Born in 1976, McKimens studied at Art Center College of Design in Pasadena, California. From the it was direct to New York where he lived until a recent return west to Los Angeles where he currently lives.
He has exhibited internationally in both gallery and museum contexts, created a significant amount of work through private commissions, and is included in numerous prominent collections.
Select solo exhibitions include Deitch Projects, The Hole, and Art Rock at Rockefeller Center in New York; the Watari Museum of Contemporary Art in Tokyo, Japan; Dio Horia in Mykonos, Greece; Studio d'Arte Raffaelli in Trento, Italy; Galerie Zürcher in Paris, France; and Loyal Gallery in Stockholm, Sweden.

Problem set:
a) Answer these questions using the biography:
(i) Which school did McKimens attend?
(ii) In what two kinds of contexts has he exhibited?
(iii) In which city and country is the Watari Museum of Contemporary Art?
b) Decide whether each statement agrees with the biography, and quote the words that settle it:
(i) McKimens was born in 1976.
(ii) Loyal Gallery is located in Oslo.
(iii) His work is part of numerous prominent collections.

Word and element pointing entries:
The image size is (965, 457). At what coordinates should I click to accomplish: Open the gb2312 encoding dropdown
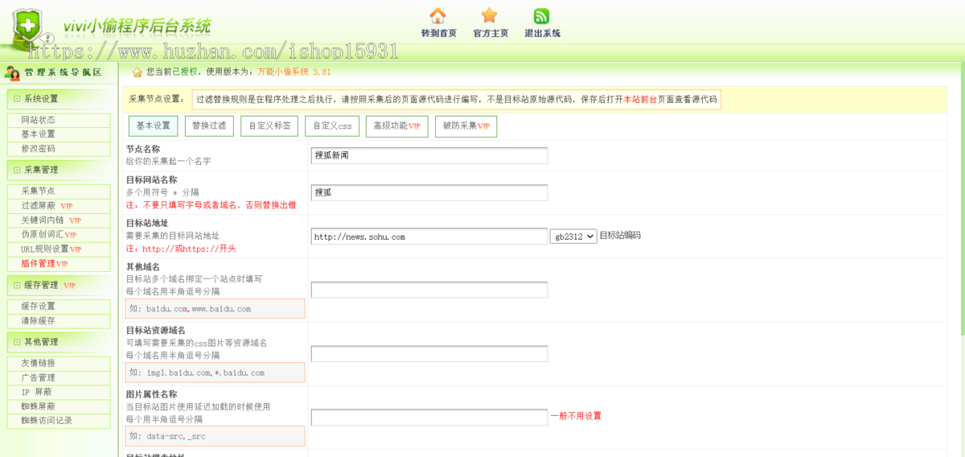point(573,237)
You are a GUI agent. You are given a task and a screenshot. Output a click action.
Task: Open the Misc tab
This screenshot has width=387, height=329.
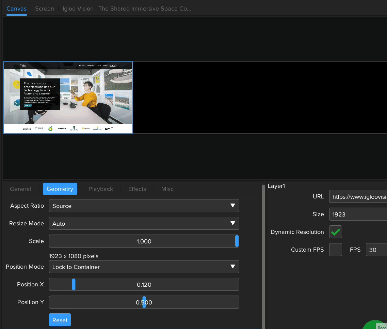pos(167,189)
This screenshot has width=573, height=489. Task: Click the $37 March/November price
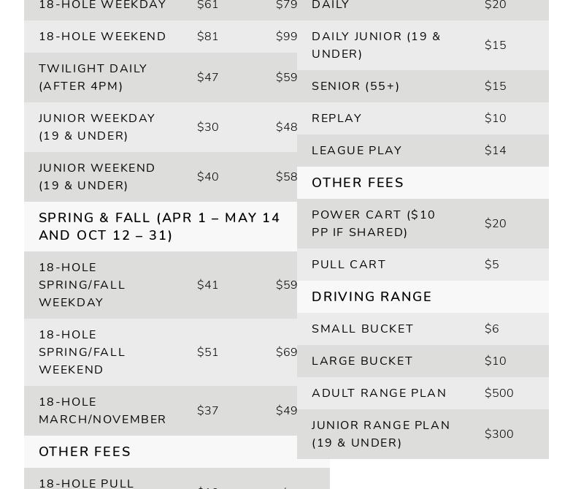(x=208, y=411)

Results of the exercise:
a)
(i) Art Center College of Design in Pasadena, California
(ii) Gallery and museum contexts
(iii) Tokyo, Japan

b)
(i) Yes: "Born in 1976"
(ii) No: "Loyal Gallery in Stockholm, Sweden"
(iii) Yes: "is included in numerous prominent collections"